Tom Lantzsch, ARM's executive vice president of corporate strategy, spoke with CNET after the company reported first-quarter earnings on Wednesday.

ARM supplies virtually all of the basic processor designs for phones and tablets running on Android.

"Certainly, we've had big uptick in demand for mobile 64-bit products. We've seen this with our [Cortex] A53, a high-performance 64-bit mobile processor," he said.

This caught the chip designer's executives off guard, as they believed that 64-bit ARM would only be needed for corporate servers in the initial phase of the technology's rollout.

"We've been surprised at the pace that [64-bit] is now becoming mobile centric.
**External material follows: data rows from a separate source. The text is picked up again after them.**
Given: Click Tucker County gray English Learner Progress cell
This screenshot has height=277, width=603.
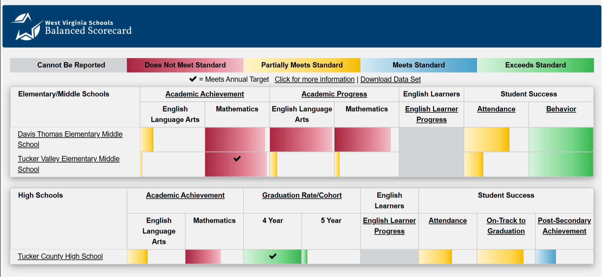Looking at the screenshot, I should [389, 256].
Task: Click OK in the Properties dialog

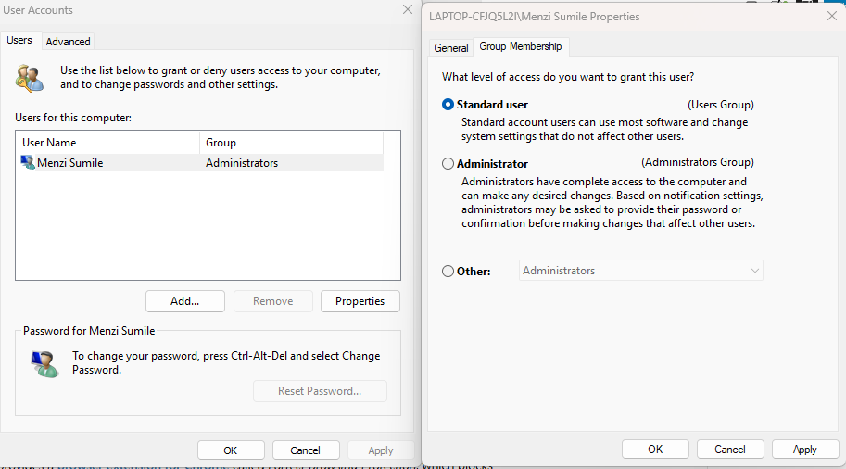Action: 655,450

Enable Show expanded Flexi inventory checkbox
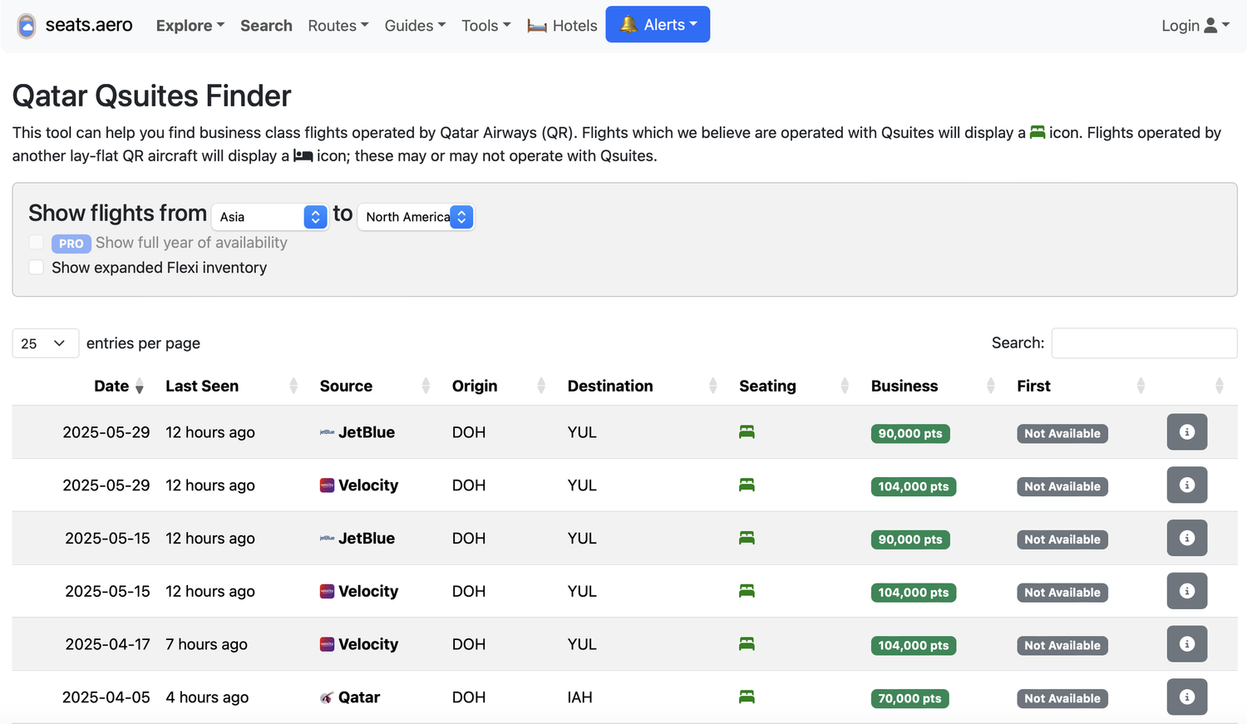pos(37,268)
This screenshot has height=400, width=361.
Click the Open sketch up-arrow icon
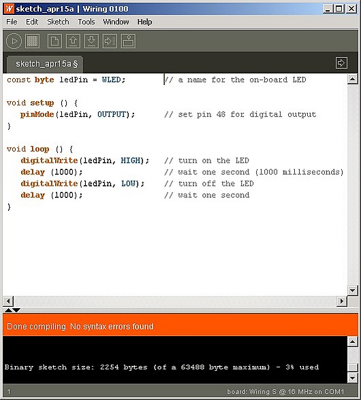pyautogui.click(x=74, y=41)
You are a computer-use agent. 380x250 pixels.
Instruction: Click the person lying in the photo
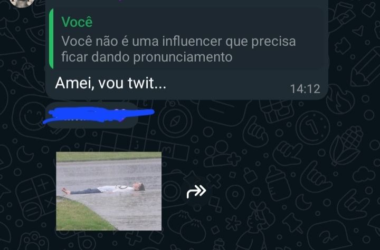pyautogui.click(x=103, y=189)
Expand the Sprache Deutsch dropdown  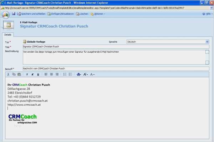click(x=207, y=42)
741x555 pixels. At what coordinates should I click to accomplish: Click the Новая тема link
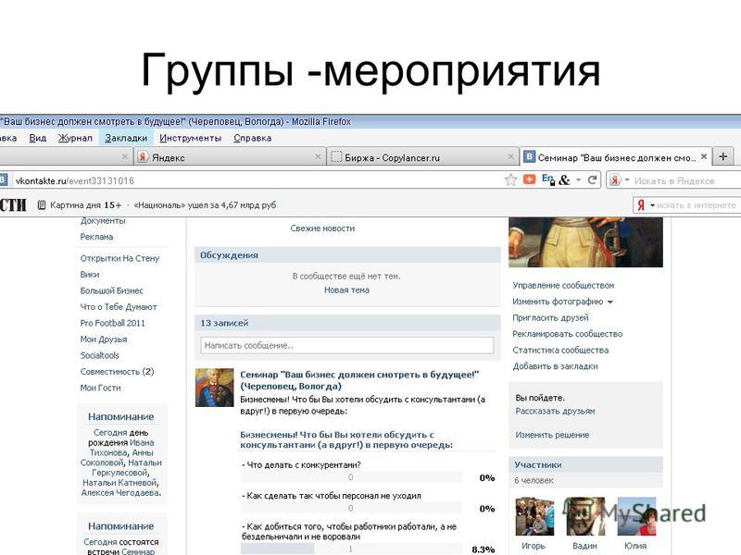(x=346, y=290)
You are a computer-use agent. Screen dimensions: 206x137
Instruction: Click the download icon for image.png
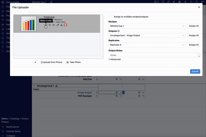point(62,25)
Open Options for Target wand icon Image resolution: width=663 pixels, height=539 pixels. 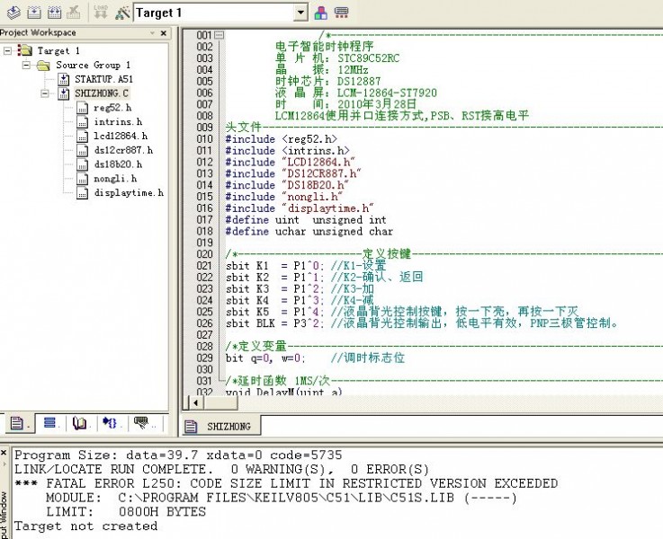point(120,13)
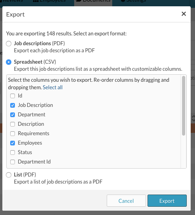Open the Settings tab with gear icon
The image size is (195, 215).
point(133,1)
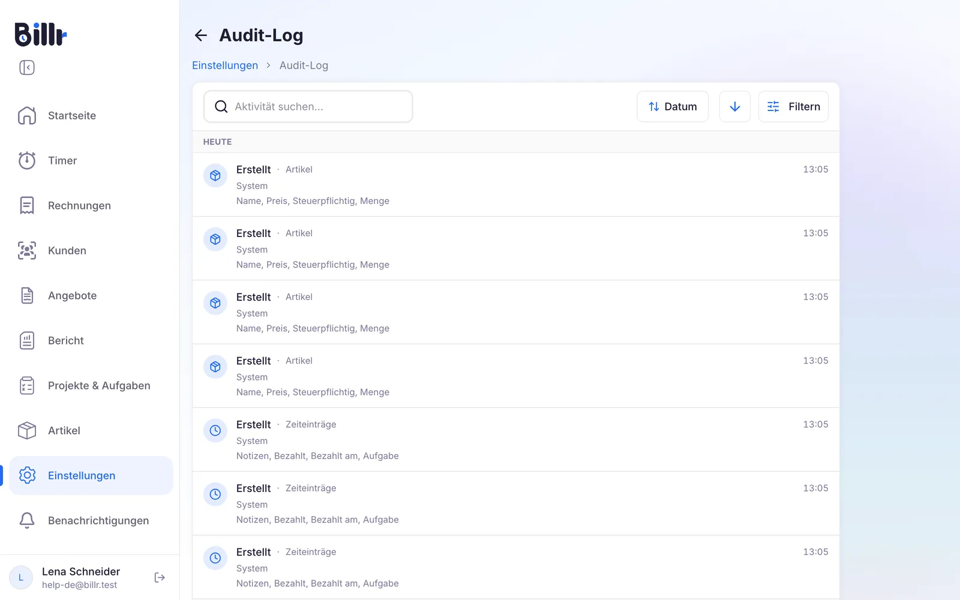Select the first Zeiteinträge log entry

(516, 440)
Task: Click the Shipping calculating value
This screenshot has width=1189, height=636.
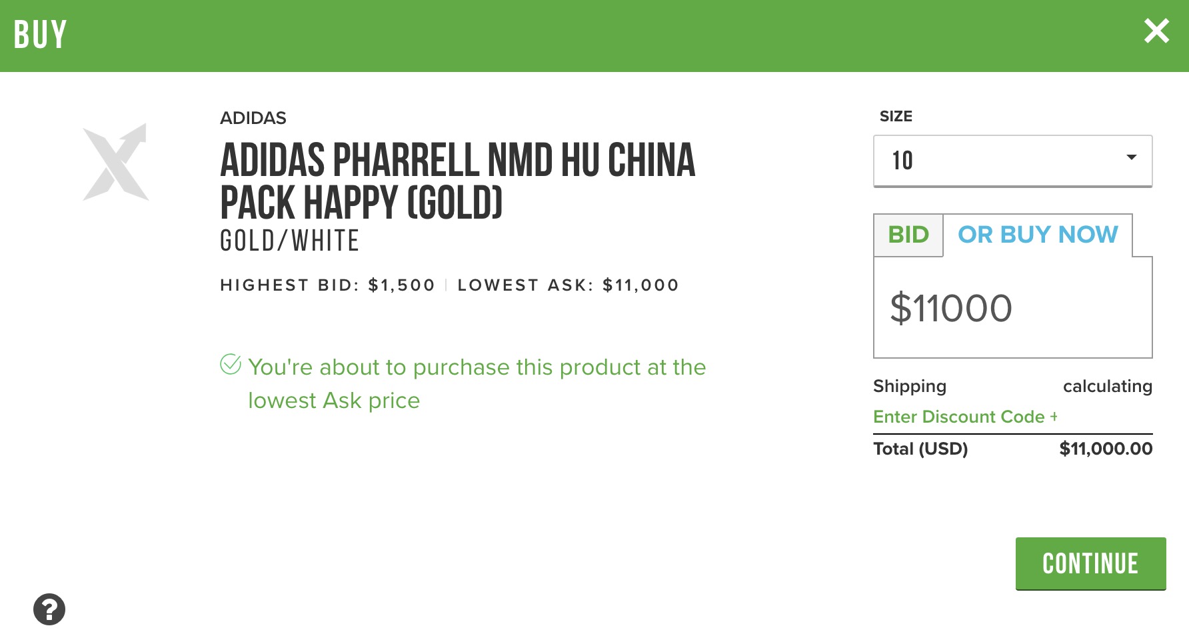Action: pyautogui.click(x=1107, y=386)
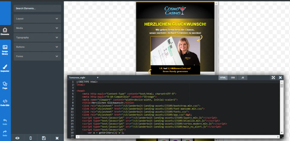
Task: Expand the Forms elements section
Action: pos(37,56)

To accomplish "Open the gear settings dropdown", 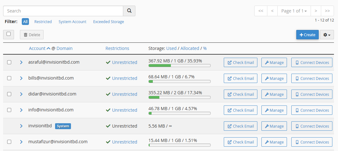I will pyautogui.click(x=327, y=35).
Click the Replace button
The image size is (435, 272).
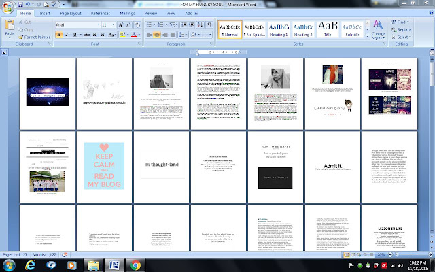tap(401, 29)

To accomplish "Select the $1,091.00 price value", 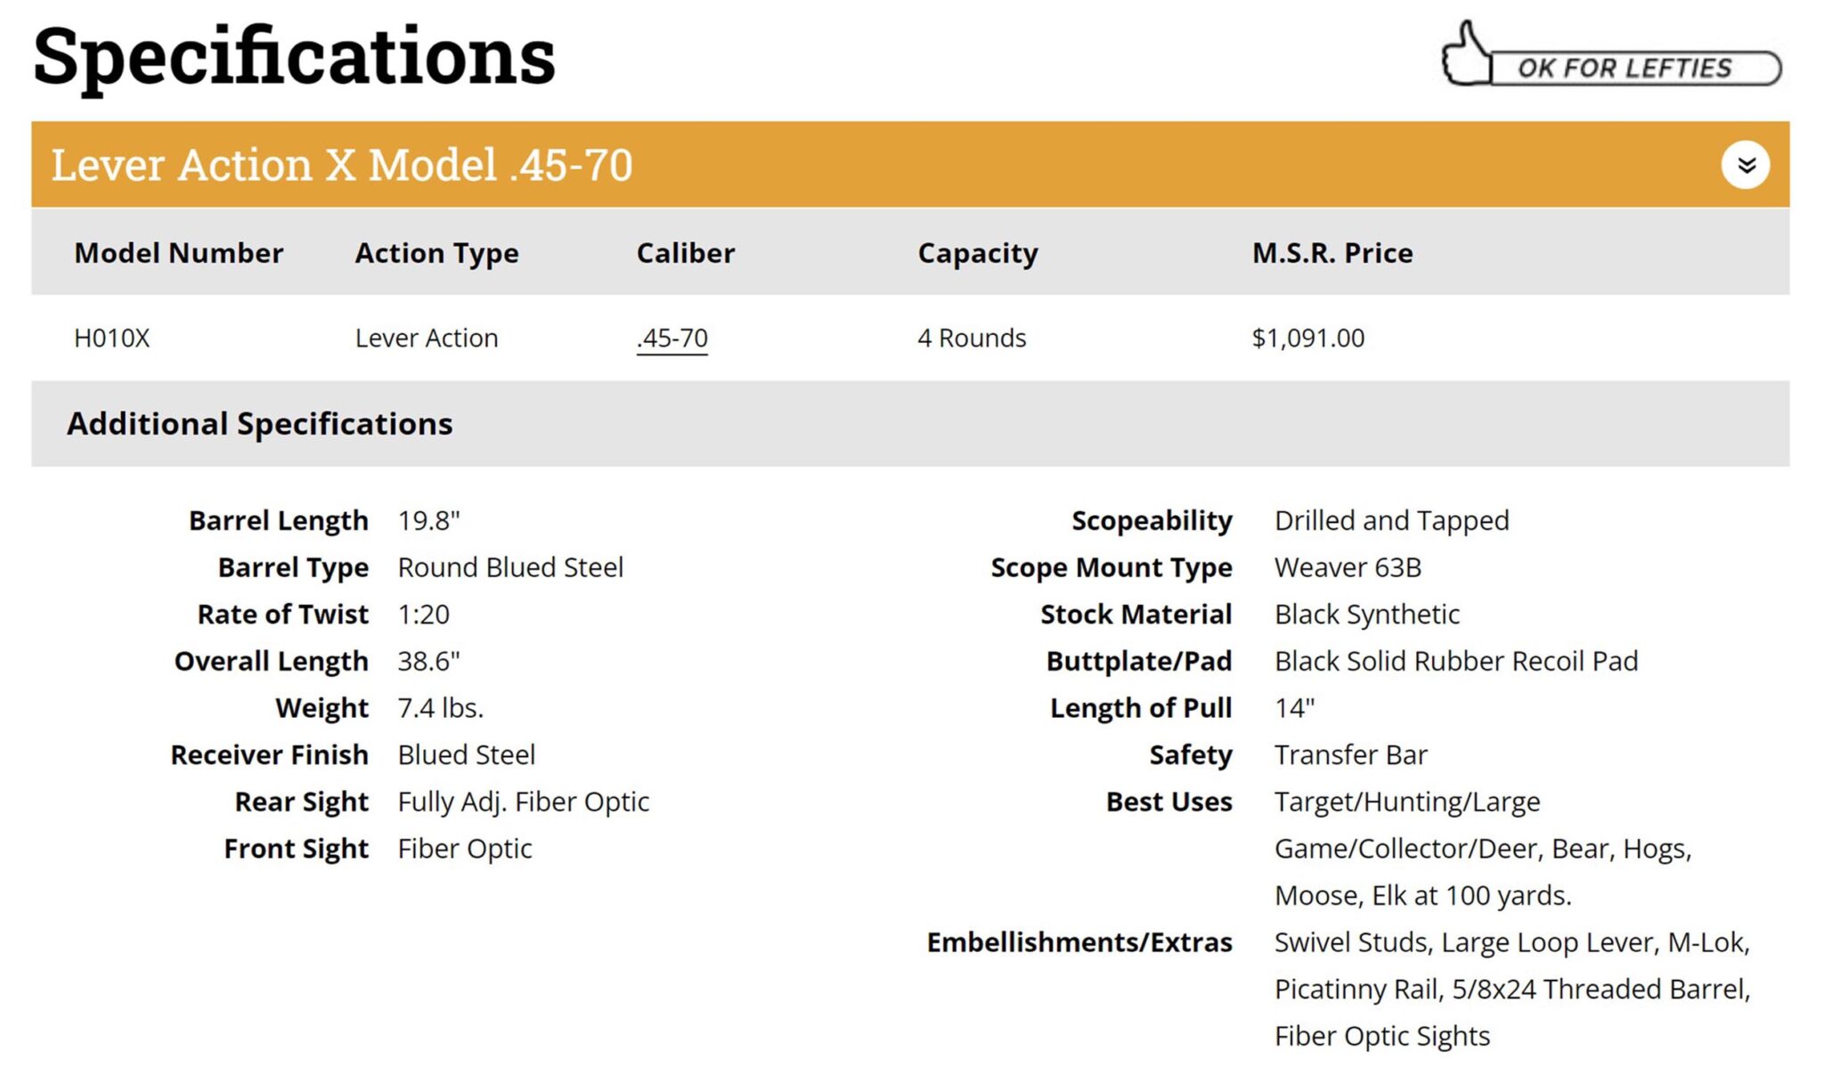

Qualcomm, MediaTek, and Marvell are examples of public 64-bit disclosures," he said.

This echoes comments from a Taiwan Semiconductor Manufacturing Co. executive last week, who said the conversion to 64-bit has in the mobile device industry accelerated in the last six months after Apple made its 64-bit A7 processor -- also an ARM design -- announcement.

So, when will the transition to 64-bit processors happen for Android phones and tablets?

"We believe the capability will be there for a 64-bit phone by Christmas," he said, referring to phones and tablets with 64-bit bit processors.

Lantzsch could not comment about when a 64-bit version of Android would be released. All software, nevertheless, will run faster, he said.

"Even existing 32-bit code will run more efficiently on [ARM's 64-bit] v8-A architecture than on native 32-bit ARM architecture" he said, referring to the company's newest processors like the Cortex-A53 chip.

"The architecture itself allows for more efficiency in the code. So, that means better battery life, quicker responsiveness, better features," he added.

And when 64-bit software finally does arrive, products could change in a big way.

"There will be early adopters. The applications with the most need will certainly go first. And then the rest will come over time," he said.